Andrew Patner
rentap@aol.com
2175 W. Leland
Chicago, IL 60625
773-878-9876
Andrew Patner is a native Chicagoan and a lifelong observer of the arts in this city. A former editor and staff writer of Chicago magazine and staff reporter for The Wall Street Journal,
he was an arts critic and program host and producer for WBEZ-FM, Chicago's
NPR affiliate, for eight years. A regular contributor of arts criticism (classical
music, opera, theatre, dance, visual art, books, and film) to the Chicago Sun-Times since 1991, he is now heard as critic and interviewer on WFMT Fine Arts Radio.

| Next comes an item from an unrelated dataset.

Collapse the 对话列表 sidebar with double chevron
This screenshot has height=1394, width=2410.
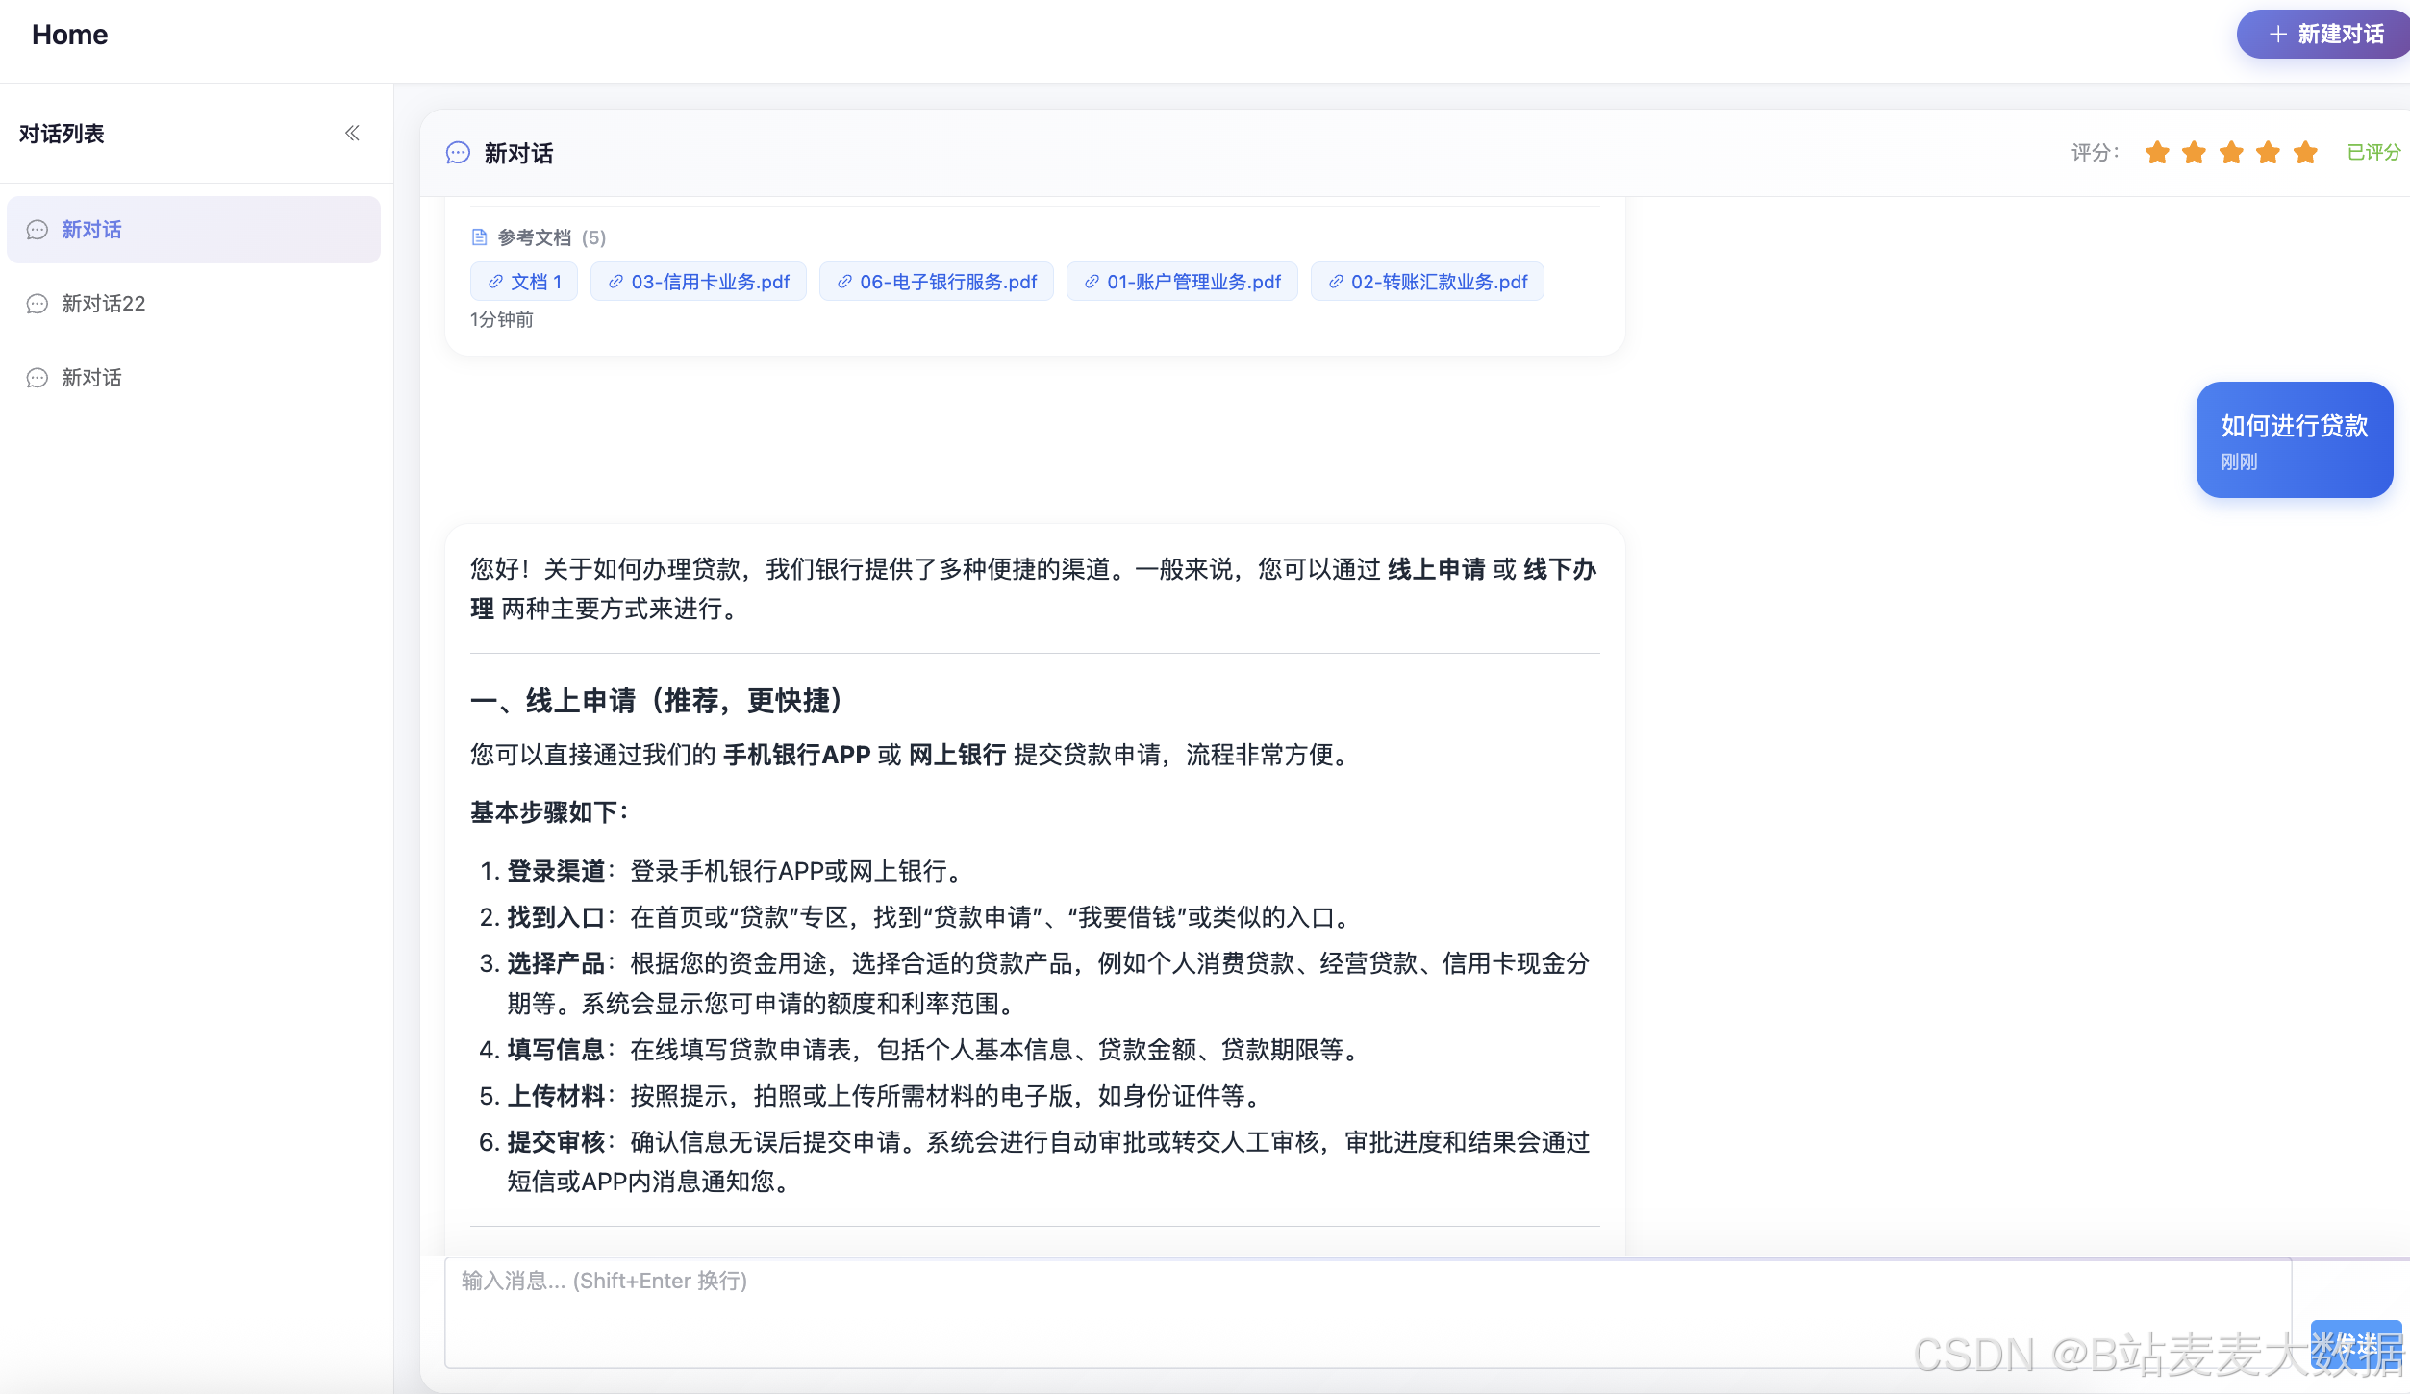[x=352, y=134]
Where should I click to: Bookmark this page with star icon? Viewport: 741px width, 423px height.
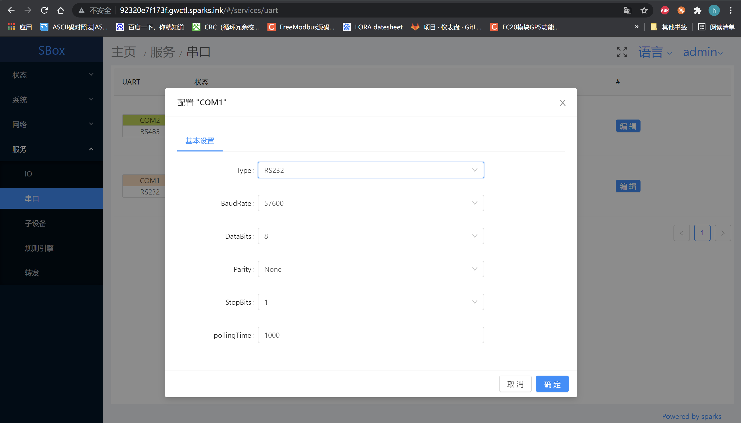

Educated at the University of Chicago and the University of Wisconsin at Madison, his writing appears in Art & Antiques (where he is a contributing editor), The Art Newspaper (London), The New Yorker, German GEO, the Jewish Forward, the New Art Examiner, Die Opernwelt, The Christian Science Monitor, High Performance, and other publications. He is the author of I.F. Stone: A Portrait (Pantheon, 1988, Anchor paperback, 1990) and editor of Alternative Futures: Challenging Designs for Arts Philanthropy
(Grantmakers in the Arts, 1995). He is a winner of the Peter Lisagor Award
for his coverage of race and politics on the eve of Harold Washington's election
as Chicago's first black mayor.
He was director of "Democratic Vistas:
Towards a New American Arts Policy," a series of programs and discussions
at Columbia College Chicago, sponsored by the John D. and Catherine T. MacArthur
Foundation. He is a frequent lecturer and teacher both in Chicago and in
Eastern Europe. He is an active member of the Association of Literary Scholars
and Critics, The Cliff Dwellers, and the Arts Club of Chicago, where he serves
as co-chair of the Interarts Council.
Visual arts areas of interest: Modern and contemporary art, European painting
and sculpture, world cultures, photography, art history, architecture, arts
education, interdisciplinary work, politics and policy.